Command And Conquer: Tiberium Wars

The Keith DeCandido novelization of Command and Conquer: Tiberium Wars was widely denounced upon release. I was there on Spacebattles, and I saw the critiques. I read it, and I agreed.

If the book itself was in an original setting, it would be forgettable and bland, a spacesuit commando Marine Force One with a Mary Sue protagonist. The only real quibble would be extremely rapid procurement of new rifles. But as it stands, it doesn’t gel well with the Command and Conquer game. At all.

There might be a mitigating factor in that I’ve also heard that DeCandido got background material for “Tiberium”, the cancelled C&C FPS project and based the book of of that, which would explain some things like the abundance of rifles. However, whatever the circumstances, this is a book to avoid.

A Thousand Words: Command And Conquer Generals

Command And Conquer: Generals

EA’s 2003 real-time-strategy game Command And Conquer Generals was a fixture of my childhood. Along with Advance Wars, it was one of the two “bottom rungs” on the complexity ladder of getting me into wargaming. (From there came Fleet Command and Steel Panthers: Main Battle Tank, then came Command: Modern Air/Naval Operations and the rest is history).

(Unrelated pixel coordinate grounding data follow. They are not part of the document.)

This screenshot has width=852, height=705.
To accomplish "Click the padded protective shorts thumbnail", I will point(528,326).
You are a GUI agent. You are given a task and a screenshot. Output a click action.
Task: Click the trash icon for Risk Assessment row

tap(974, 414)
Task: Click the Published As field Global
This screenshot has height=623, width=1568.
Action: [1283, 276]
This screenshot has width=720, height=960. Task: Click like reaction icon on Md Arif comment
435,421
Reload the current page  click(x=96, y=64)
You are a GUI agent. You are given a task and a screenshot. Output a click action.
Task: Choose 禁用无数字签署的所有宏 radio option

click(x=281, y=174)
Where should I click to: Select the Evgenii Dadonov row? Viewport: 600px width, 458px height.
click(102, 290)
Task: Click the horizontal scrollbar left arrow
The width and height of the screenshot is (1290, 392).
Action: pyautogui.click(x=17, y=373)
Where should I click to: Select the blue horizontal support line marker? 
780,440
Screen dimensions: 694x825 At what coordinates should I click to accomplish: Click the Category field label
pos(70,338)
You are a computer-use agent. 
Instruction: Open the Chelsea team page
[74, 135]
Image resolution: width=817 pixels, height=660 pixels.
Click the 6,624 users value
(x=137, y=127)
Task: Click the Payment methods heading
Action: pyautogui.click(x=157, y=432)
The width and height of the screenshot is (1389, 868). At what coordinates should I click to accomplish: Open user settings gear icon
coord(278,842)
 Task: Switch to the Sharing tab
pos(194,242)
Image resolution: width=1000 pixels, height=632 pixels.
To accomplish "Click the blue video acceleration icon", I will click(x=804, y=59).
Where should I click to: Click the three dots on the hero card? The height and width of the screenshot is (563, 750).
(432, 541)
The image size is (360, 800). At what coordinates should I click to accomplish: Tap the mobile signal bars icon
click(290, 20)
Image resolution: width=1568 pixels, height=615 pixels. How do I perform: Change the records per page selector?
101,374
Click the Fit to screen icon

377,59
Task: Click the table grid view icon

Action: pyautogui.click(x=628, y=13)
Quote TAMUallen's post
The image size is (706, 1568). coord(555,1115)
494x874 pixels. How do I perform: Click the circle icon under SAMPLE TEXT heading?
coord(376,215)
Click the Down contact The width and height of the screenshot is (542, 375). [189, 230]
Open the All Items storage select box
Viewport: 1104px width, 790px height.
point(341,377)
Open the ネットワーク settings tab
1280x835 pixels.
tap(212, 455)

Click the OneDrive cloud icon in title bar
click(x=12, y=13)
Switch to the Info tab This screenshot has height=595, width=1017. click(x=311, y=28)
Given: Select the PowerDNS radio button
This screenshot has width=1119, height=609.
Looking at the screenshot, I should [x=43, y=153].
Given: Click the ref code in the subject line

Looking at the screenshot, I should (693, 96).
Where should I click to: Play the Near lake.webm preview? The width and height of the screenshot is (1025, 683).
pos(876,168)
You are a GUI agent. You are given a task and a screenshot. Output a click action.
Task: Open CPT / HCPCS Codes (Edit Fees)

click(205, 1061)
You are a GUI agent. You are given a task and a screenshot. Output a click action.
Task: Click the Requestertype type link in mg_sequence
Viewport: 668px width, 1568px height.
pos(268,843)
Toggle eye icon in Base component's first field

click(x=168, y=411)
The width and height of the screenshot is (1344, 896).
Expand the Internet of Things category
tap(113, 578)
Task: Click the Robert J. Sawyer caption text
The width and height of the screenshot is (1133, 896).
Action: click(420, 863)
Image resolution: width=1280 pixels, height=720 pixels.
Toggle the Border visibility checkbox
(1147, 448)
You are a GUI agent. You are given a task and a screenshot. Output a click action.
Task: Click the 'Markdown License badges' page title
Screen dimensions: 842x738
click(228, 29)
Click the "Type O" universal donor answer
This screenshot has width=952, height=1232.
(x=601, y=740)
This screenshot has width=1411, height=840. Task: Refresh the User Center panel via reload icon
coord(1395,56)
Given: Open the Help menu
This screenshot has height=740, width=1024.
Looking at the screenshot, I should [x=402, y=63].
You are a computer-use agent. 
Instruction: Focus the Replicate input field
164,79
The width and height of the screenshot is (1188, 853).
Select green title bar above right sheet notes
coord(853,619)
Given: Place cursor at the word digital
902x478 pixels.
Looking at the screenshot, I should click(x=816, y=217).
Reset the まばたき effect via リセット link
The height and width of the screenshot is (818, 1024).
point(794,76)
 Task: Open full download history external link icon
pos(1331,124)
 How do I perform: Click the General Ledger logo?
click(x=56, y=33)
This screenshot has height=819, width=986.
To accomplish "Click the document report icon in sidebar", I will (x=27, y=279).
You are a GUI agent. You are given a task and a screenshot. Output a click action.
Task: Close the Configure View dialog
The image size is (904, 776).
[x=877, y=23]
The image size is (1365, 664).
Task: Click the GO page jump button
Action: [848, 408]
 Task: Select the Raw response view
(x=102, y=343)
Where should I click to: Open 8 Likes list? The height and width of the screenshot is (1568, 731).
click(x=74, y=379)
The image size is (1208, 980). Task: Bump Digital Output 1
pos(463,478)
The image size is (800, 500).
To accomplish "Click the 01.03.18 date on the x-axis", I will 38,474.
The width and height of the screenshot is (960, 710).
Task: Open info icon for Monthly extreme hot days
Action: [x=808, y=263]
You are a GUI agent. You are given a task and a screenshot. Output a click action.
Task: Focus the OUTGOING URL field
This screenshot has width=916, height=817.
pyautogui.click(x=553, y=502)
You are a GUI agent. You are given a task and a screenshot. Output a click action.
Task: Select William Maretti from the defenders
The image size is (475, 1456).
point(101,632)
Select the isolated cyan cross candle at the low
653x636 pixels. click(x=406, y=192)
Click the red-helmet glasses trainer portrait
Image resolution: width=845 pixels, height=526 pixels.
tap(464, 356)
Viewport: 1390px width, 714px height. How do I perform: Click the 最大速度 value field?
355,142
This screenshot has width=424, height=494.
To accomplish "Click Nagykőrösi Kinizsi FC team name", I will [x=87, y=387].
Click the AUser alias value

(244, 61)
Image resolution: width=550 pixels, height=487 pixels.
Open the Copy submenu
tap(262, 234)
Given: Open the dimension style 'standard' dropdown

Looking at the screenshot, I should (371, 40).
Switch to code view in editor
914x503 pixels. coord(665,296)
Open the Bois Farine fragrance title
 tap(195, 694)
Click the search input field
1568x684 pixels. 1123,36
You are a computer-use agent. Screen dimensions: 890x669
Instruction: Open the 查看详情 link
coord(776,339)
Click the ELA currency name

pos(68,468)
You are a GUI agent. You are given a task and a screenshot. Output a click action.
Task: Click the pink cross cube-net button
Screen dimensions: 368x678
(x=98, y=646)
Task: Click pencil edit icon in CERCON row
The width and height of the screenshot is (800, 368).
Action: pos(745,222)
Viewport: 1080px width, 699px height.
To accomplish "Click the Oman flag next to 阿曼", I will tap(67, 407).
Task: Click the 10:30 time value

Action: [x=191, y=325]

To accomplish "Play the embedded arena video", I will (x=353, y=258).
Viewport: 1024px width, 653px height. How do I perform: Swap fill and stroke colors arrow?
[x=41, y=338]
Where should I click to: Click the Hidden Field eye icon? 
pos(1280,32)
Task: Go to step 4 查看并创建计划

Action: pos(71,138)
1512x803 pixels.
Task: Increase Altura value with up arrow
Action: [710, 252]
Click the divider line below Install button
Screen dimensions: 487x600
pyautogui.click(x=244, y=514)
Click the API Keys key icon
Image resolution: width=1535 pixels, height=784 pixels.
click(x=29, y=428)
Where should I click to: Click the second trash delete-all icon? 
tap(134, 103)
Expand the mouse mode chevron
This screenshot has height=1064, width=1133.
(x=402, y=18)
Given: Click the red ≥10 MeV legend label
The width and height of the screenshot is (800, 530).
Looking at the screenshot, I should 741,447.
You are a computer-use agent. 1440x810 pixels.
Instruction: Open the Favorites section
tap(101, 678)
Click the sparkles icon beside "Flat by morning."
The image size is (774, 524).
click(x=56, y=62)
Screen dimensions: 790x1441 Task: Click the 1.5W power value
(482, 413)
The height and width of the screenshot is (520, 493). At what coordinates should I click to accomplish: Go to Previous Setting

In gameplay terms, it has the same benefits and flaws all RTSes do (A “turtle/murderblob” singleplayer, a “chess boxing” multiplayer that’s utterly different from single-player) and the specific issue all C&C-style RTSes have (infantry are weaker than they should be because vehicles can run them over). And, through no fault of its own, it has the awkward turn of the millennium “the graphics are 3D models, but they’re not the best 3D models” effect. It arrived at kind of the tail end of that, but still.

But what I think is most interesting is the tone. Beyond just the stereotypes and the “it’s ripped from the headlines, honest” parts, there’s some “iffy” parts. China has double-barreled megatanks but its infantry don’t even have AKs. F-117s are stealthier than F-22s because they’re stealth fighters, duh. It’s very much a “pop culture war” from the early 2000s.